- [YOUR OBJECTIVE]:
Copy the passage of the slow-transfusion article from "Middlesex Hospital investigators" to "quarts of blood." word for word.

- [DOCUMENT PASSAGE]:
+===+
Monday, Jun. 17, 1935
Slow Transfusion
As the result of two relatively new procedures in the practice of medicine, the staff of London's Middlesex Hospital last week was able to report perfection of a slow and safe method of transfusing blood. One of those helpful procedures is the preservation of human blood by the addition of substances to keep it in a clear, unclotted, fluid condition. Thus gallons of blood may be accumulated from donors, kept in a refrigerator until needed for a transfusion. The other helpful procedure is venoclysis, the slow drop-by-drop introduction into a vein, through a hollow needle, of a salt or a sugar solution, which a patient needs to support his strength, to nourish or to cure him. A sterile container for such solutions, to be administered by venoclysis, is now a customary part of operating room equipment. If an operation is going to cause great loss of blood or dangerously sap a debilitated patient's vitality, a venoclysis needle is pushed into a big vein in his arm or leg, is connected by rubber tubing to the container of salt or sugar solution.
Middlesex Hospital investigators found that the veins would accept oxygenated preserved blood drop by drop by the venoclysis method. A patient who revived sufficiently to undergo a major operation caused jubilation at Middlesex Hospital. That patient received 40 drops a minute for 51 1/4 hours--five quarts of blood.
+===+
- [DATA SHOWN]:

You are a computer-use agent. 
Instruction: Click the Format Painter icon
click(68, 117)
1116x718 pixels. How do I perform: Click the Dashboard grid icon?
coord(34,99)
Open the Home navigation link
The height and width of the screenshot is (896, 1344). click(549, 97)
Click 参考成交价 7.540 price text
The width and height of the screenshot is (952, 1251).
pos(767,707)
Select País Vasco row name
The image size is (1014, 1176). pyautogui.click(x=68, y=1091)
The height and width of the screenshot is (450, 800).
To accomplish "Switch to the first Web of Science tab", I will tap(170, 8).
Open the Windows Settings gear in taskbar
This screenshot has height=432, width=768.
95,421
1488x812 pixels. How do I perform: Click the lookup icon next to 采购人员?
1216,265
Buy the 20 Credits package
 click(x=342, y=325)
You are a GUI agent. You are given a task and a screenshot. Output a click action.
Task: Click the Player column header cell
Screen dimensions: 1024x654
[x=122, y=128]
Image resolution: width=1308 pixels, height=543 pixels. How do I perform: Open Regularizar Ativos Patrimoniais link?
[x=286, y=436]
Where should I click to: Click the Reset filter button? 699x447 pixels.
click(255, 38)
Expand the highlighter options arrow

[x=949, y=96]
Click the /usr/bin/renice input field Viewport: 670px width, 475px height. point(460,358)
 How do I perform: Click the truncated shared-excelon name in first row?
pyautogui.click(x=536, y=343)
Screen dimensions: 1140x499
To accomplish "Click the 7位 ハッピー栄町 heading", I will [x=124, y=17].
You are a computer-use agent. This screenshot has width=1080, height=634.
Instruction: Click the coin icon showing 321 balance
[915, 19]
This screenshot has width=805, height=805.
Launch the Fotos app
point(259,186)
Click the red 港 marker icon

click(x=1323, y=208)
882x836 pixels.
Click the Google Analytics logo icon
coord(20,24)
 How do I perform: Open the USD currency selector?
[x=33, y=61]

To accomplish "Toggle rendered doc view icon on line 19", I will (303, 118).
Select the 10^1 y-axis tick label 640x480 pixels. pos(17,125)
+===+
- [ANSWER BELOW]:
Middlesex Hospital investigators found that the veins would accept oxygenated preserved blood drop by drop by the venoclysis method. A patient who revived sufficiently to undergo a major operation caused jubilation at Middlesex Hospital. That patient received 40 drops a minute for 51 1/4 hours--five quarts of blood.